Repeat precisely the span of lines below that opens with the line containing "This screenshot has height=418, width=640." and closes with the line containing "Switch to the Начальная", both included.

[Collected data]
════════════════
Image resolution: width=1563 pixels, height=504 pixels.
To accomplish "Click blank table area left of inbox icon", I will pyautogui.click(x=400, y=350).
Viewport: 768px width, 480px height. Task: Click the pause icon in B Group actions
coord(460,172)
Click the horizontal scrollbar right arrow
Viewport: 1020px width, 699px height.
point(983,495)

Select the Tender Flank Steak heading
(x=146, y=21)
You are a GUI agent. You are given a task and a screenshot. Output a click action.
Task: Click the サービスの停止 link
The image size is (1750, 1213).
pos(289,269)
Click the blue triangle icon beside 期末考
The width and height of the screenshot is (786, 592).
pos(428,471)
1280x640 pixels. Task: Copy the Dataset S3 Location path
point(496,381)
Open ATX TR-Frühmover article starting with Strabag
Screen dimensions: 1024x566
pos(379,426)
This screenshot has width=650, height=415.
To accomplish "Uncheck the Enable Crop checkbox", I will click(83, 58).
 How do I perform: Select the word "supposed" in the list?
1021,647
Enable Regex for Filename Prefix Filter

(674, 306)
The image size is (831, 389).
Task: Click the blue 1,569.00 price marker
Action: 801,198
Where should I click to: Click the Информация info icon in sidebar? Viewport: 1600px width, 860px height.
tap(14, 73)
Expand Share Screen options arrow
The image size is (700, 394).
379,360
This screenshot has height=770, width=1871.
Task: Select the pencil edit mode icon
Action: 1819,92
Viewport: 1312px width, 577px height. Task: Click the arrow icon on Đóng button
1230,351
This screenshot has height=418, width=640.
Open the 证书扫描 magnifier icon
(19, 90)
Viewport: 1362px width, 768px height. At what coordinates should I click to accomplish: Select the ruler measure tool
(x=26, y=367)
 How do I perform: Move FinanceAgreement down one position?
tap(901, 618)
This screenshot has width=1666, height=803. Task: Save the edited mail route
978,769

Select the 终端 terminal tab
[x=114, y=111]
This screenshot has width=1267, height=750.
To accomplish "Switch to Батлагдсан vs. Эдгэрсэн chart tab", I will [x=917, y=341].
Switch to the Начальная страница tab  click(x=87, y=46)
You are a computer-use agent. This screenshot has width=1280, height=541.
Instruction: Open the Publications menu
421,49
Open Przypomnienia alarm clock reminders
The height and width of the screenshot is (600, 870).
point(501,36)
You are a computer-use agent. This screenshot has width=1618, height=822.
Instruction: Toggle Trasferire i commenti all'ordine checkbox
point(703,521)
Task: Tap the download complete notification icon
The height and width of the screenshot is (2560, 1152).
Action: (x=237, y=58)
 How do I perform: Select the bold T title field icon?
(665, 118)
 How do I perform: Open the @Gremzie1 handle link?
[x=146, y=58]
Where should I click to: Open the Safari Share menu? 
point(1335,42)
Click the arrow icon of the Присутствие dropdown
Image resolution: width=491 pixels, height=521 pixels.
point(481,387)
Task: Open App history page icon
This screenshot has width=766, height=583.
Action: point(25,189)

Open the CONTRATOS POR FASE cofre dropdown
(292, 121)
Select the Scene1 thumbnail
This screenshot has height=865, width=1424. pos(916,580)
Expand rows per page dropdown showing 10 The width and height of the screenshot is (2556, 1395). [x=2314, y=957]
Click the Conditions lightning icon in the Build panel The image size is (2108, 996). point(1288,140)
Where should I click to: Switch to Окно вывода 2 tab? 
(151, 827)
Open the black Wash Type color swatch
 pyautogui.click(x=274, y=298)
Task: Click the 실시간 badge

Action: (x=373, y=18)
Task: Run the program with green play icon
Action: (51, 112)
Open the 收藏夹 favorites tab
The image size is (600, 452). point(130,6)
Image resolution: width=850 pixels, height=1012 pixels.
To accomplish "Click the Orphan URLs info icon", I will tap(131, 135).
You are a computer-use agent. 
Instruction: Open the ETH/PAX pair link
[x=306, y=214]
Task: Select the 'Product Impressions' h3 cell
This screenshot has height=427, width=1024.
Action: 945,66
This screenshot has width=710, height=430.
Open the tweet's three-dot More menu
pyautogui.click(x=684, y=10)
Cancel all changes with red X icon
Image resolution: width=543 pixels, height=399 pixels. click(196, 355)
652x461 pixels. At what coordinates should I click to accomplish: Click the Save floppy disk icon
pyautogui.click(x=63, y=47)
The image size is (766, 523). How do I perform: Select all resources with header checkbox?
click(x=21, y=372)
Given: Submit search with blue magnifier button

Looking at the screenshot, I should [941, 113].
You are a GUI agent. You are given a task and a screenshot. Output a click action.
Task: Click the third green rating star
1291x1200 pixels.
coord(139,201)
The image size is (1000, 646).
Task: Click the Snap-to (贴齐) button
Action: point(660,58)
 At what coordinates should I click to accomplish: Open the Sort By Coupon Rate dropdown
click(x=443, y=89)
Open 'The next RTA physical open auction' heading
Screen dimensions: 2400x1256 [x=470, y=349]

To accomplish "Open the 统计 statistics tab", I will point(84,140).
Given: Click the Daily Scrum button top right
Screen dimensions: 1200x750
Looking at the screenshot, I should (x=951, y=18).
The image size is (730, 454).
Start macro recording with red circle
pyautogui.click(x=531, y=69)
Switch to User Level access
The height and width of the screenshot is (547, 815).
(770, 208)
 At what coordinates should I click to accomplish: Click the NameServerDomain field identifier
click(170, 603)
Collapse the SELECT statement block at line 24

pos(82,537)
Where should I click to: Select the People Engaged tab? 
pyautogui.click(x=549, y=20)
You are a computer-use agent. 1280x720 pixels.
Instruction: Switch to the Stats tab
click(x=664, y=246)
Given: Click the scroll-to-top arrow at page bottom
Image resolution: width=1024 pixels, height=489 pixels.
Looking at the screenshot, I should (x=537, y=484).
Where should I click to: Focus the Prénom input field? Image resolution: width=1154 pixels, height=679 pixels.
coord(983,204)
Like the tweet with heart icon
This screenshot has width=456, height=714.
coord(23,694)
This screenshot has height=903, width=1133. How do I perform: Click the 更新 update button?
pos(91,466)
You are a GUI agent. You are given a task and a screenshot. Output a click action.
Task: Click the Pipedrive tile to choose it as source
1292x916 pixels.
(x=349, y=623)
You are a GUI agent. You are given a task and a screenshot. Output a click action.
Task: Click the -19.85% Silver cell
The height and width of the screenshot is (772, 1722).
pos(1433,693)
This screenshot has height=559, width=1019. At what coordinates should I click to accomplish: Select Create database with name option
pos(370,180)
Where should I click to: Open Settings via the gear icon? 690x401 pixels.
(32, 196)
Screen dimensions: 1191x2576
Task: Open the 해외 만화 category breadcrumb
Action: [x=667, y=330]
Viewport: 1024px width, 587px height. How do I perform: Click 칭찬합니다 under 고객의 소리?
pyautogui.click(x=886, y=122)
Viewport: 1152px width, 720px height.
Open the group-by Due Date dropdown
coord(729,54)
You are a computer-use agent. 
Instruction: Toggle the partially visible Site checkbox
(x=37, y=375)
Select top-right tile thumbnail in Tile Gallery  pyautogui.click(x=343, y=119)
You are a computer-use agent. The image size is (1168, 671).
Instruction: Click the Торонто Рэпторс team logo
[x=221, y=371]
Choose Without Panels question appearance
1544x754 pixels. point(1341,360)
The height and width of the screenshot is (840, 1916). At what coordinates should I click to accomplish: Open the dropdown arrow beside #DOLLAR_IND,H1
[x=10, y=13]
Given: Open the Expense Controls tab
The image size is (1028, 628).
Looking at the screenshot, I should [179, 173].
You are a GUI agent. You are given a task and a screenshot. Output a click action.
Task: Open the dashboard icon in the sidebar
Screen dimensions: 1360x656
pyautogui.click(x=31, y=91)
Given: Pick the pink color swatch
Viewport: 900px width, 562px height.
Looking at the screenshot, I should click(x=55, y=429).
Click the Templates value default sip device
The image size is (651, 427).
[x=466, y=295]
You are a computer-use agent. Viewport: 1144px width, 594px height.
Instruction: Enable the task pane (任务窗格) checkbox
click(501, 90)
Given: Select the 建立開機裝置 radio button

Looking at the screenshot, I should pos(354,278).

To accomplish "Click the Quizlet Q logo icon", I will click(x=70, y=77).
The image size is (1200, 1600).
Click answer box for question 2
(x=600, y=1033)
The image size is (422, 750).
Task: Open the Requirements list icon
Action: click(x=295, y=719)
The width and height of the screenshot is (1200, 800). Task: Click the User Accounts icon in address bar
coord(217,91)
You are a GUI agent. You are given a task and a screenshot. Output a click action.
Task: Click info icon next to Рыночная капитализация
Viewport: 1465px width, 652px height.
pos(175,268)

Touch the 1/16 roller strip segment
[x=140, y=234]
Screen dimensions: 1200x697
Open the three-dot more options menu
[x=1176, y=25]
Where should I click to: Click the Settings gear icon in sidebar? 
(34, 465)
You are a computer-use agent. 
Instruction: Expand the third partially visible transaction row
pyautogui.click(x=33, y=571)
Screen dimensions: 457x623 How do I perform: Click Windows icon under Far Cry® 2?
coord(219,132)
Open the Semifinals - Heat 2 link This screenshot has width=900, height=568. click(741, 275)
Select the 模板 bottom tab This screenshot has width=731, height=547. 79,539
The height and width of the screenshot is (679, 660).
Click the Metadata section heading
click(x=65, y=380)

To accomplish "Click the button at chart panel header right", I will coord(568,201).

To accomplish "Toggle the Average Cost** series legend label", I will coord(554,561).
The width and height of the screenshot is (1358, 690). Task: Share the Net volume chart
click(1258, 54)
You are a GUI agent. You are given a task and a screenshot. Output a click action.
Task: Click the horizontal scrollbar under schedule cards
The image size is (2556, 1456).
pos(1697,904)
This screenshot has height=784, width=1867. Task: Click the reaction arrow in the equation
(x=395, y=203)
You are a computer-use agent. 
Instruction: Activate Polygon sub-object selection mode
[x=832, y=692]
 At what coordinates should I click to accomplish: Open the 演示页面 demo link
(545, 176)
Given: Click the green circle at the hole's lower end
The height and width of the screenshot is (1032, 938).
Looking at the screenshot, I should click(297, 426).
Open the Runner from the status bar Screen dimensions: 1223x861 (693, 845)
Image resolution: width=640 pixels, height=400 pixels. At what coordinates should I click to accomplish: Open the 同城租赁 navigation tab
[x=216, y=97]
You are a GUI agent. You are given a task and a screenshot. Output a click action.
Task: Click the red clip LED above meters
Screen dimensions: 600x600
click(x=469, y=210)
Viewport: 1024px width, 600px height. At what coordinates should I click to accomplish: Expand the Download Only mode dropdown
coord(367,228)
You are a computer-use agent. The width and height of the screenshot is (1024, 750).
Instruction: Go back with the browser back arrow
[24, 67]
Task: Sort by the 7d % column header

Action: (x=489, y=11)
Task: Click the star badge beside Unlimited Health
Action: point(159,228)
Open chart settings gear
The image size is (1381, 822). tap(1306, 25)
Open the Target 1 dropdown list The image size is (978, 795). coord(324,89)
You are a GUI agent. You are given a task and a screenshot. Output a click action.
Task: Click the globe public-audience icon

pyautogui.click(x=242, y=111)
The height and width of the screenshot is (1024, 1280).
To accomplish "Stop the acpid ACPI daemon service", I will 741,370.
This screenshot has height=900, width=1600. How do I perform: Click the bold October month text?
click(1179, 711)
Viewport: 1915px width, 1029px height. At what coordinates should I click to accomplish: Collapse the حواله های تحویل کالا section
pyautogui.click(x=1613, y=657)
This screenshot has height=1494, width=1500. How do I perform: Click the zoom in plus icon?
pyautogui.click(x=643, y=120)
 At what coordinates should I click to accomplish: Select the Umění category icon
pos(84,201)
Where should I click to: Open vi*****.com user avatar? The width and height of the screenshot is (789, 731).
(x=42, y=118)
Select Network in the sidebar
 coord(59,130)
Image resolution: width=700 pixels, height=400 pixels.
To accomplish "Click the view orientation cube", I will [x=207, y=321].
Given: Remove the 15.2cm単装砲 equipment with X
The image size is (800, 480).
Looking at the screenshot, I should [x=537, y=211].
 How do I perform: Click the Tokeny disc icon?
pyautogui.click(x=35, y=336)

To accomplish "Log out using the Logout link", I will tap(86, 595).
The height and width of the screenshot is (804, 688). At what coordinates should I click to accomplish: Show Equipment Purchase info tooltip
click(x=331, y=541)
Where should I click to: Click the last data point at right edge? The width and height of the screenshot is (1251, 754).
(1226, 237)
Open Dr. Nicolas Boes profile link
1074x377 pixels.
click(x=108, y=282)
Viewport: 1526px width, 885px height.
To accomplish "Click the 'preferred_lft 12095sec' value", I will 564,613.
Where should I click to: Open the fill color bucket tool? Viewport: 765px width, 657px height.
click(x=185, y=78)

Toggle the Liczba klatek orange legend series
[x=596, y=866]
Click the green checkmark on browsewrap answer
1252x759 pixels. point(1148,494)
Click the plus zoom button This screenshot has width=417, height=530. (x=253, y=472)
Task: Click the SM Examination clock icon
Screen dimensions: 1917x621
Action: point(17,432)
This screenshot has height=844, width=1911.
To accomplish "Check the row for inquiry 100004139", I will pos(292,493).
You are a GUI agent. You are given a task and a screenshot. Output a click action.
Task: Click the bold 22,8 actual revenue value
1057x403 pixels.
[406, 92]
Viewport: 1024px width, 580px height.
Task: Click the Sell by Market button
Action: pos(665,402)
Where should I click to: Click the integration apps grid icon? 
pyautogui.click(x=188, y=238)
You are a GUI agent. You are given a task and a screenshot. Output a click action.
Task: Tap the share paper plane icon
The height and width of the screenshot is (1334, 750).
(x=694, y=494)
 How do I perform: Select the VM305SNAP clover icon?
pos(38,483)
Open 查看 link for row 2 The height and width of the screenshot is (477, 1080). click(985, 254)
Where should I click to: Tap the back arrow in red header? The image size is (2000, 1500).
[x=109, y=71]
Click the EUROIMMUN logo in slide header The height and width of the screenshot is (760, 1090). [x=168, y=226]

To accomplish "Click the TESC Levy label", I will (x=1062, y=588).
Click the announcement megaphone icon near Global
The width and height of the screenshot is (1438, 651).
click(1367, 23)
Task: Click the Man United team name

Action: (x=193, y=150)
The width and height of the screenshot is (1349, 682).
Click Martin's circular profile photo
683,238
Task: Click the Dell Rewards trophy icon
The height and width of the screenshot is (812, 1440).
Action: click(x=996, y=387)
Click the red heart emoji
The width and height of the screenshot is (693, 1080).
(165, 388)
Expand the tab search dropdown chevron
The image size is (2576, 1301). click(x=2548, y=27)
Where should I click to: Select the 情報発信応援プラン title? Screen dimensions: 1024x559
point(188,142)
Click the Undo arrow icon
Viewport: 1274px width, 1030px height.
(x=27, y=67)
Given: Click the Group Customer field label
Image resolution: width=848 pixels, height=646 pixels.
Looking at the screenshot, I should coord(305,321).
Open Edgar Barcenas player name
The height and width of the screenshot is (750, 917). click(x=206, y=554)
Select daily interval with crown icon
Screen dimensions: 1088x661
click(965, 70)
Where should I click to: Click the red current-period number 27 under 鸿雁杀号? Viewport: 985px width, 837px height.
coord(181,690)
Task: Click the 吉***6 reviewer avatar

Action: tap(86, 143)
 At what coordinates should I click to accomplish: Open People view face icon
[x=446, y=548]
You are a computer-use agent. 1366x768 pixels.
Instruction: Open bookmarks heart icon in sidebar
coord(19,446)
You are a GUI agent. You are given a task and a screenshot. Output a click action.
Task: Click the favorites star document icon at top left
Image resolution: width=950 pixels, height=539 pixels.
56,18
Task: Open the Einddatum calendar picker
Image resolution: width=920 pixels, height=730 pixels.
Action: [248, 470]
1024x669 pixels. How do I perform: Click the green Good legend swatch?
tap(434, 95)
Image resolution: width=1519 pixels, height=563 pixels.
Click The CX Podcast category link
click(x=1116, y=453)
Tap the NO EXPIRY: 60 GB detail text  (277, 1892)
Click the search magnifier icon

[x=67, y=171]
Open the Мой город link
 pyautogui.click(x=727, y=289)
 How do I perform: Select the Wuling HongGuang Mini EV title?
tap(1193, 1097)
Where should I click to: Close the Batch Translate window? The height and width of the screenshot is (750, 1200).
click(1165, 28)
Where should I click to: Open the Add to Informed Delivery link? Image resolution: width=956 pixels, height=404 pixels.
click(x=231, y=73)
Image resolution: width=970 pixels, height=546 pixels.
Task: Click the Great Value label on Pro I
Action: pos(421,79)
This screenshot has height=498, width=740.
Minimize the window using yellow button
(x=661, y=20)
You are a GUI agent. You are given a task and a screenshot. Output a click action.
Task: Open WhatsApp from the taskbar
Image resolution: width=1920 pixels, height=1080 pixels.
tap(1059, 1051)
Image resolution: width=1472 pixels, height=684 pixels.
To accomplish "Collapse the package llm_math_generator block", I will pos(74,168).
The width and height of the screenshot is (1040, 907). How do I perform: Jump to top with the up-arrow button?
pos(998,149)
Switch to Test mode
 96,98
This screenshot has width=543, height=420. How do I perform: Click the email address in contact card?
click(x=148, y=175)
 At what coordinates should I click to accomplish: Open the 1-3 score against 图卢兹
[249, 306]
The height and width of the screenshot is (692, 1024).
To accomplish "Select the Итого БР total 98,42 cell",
════════════════
▶ _Completed exercise_
This screenshot has height=418, width=640.
Open the 证书扫描 magnifier icon
(19, 90)
Viewport: 1362px width, 768px height. At what coordinates should I click to accomplish: Select the ruler measure tool
(x=26, y=367)
 How do I perform: Move FinanceAgreement down one position?
tap(901, 618)
This screenshot has width=1666, height=803. Task: Save the edited mail route
978,769

Select the 终端 terminal tab
[x=114, y=111]
This screenshot has width=1267, height=750.
To accomplish "Switch to Батлагдсан vs. Эдгэрсэн chart tab", I will [x=917, y=341].
Switch to the Начальная страница tab  click(x=87, y=46)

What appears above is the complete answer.